In the 2011 Holyrood elections UKIP picked up just 0.9% of the votes in Scotland.

But for this month’s European Parliament elections UKIP is running at around 9%or 10% in the opinion polls and has a real chance on winning a seat, although Farage himself is claiming – completely unrealistically – that UKIP could win two seats.

Apart from the usual UKIP diet of anti-migrant racism, homophobia, misogyny, xenophobia and hostility to workers’ rights, UKIP in Scotland has also homed in on the Scottish referendum later this year as a way of trying to boost support for UKIP. According to Farage:

“Scottish people think they’ve got a referendum on independence, but they haven’t. Salmond wants Scotland to be part of the European Union, but you cannot be an independent self-governing nation and a member of a club whose laws are supreme over yours.”

“Whatever you think of Brussels and the EU set-up, you can’t be an independent country and a member of the EU, period. That voice (i.e. the voice of UKIP) has not been heard in Scotland”

Ironically, the UKP leader’s argument that Scotland would be a mere satrap of Brussels if it were to vote for independence is no different from the ‘left’ argument against a ‘yes’ vote on the grounds that an independent Scotland would be … a mere satrap of Brussels.

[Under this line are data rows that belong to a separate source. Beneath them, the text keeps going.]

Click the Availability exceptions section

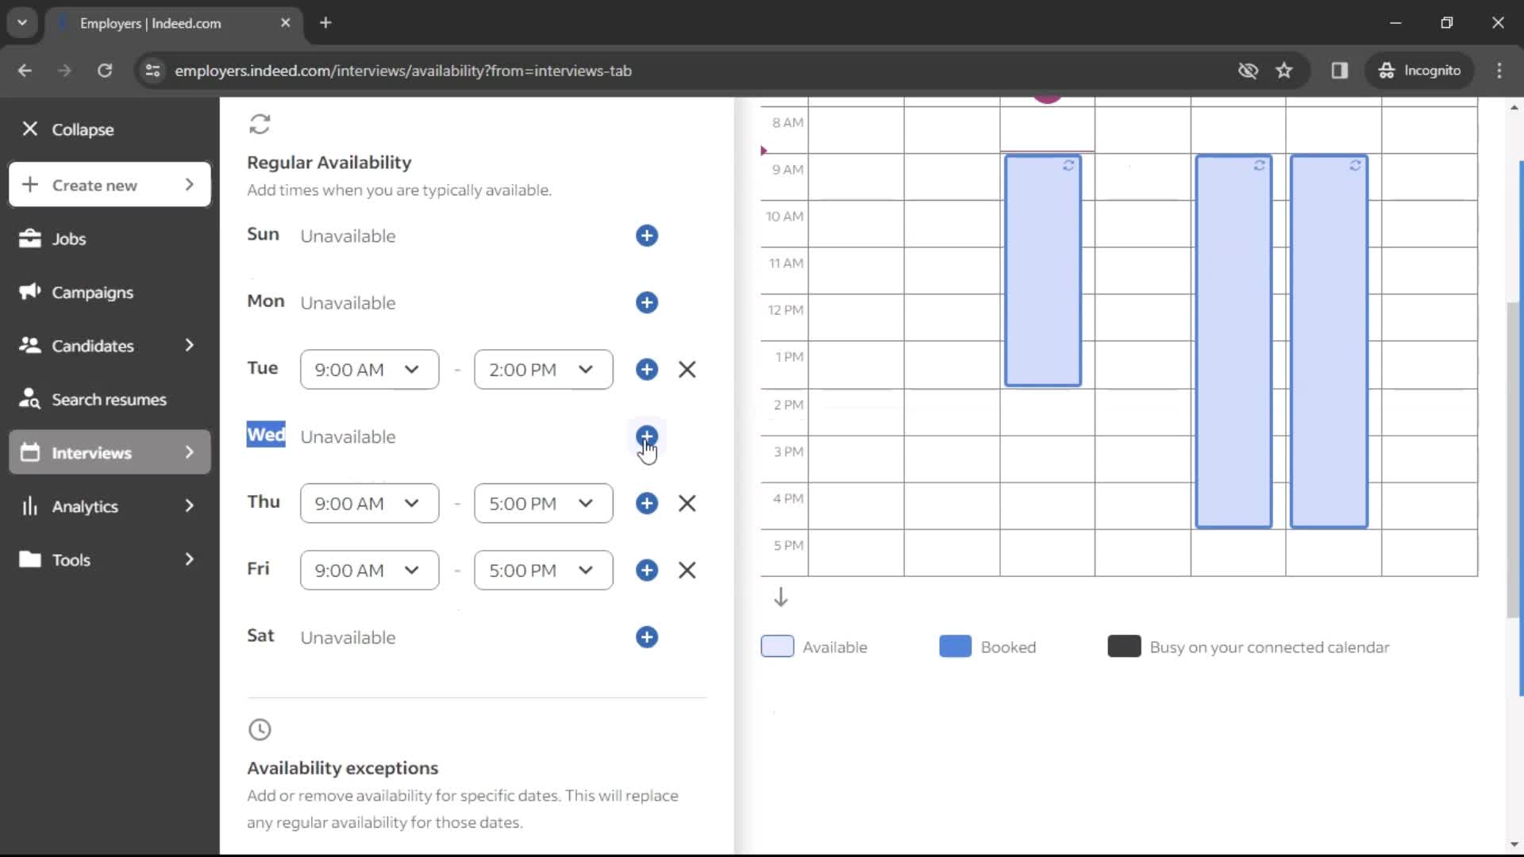pos(342,768)
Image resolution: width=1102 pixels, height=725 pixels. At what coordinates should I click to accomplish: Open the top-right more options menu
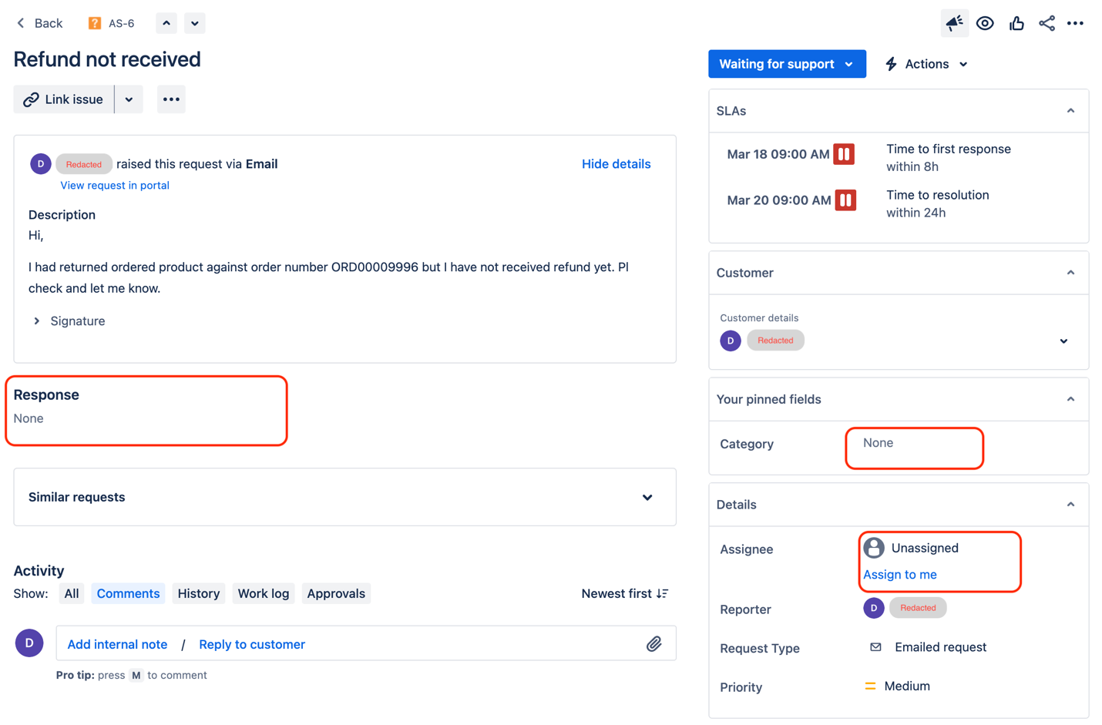click(1076, 23)
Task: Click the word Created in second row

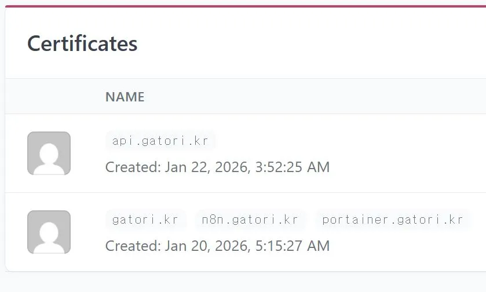Action: (x=132, y=246)
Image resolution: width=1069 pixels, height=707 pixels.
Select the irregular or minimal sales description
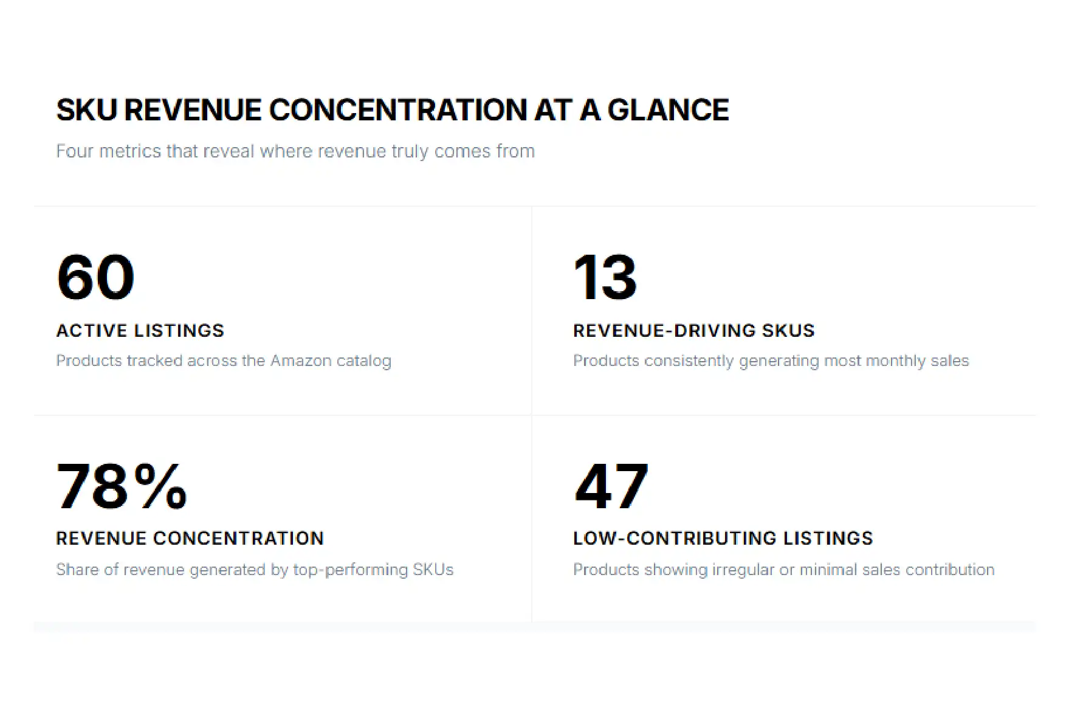(784, 570)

Last Friday’s anti-UKIP protest was initiated by Unite Against Fascism (UAF) and the ‘Radical Independence Campaign’ (RIC).

The former because they see anti-UKIP campaigning as falling within their general anti-fascist remit. The latter because they see UKIP’s politics as alien to Scotland and something of an attraction only to the English.

As Colin Fox, a former MSP for the Scottish Socialist Party, put it: “In two weeks time UKIP is going to top the polls in England and it will only underline the case for Scottish independence.”

(Scotland’s national bard Hugh MacDiarmid, who listed “Anglophobia” as his hobby in his “Who’s Who” entry, expressed the same idea more bluntly when he said in a speech at Glasgow University in 1968:

“There are not two nations under the firmament that are more contrary and different from each other than Englishmen and Scotsmen. … It is impossible that Scotsmen and Englishmen can remain in concord under one government because their nature and conditions are as different as the nature of sheep and wolves.”)

It is certainly true that UKIP will do (a lot) better in England than in Scotland in the European Parliament elections. But this does not appear to be rooted in different ‘popular’ attitudes towards issues such as the European Union and immigration.

According to the findings of last year’s Social Attitudes Survey, 60% of voters in Scotland think that the EU has too much powers or that the UK should quite the EU. 52% of the Scottish electorate also think that benefits for the unemployed are too high.

69% of Scottish voters (compared with 77% across the UK as a whole) think that there is ‘too much’ immigration. Ironically for the RIC and Colin Fox, slightly more supporters than opponents of Scottish independence think that the arrival of more Eastern European migrants could pose a threat to Scottish national identity (48% compared with 47%).

UKIP’s politics of bigotry and hate need to be challenged head-on, not simply dismissed by the RIC’s latter-day Hugh MacDiarmids as something which supposedly have ‘no place’ in Scotland.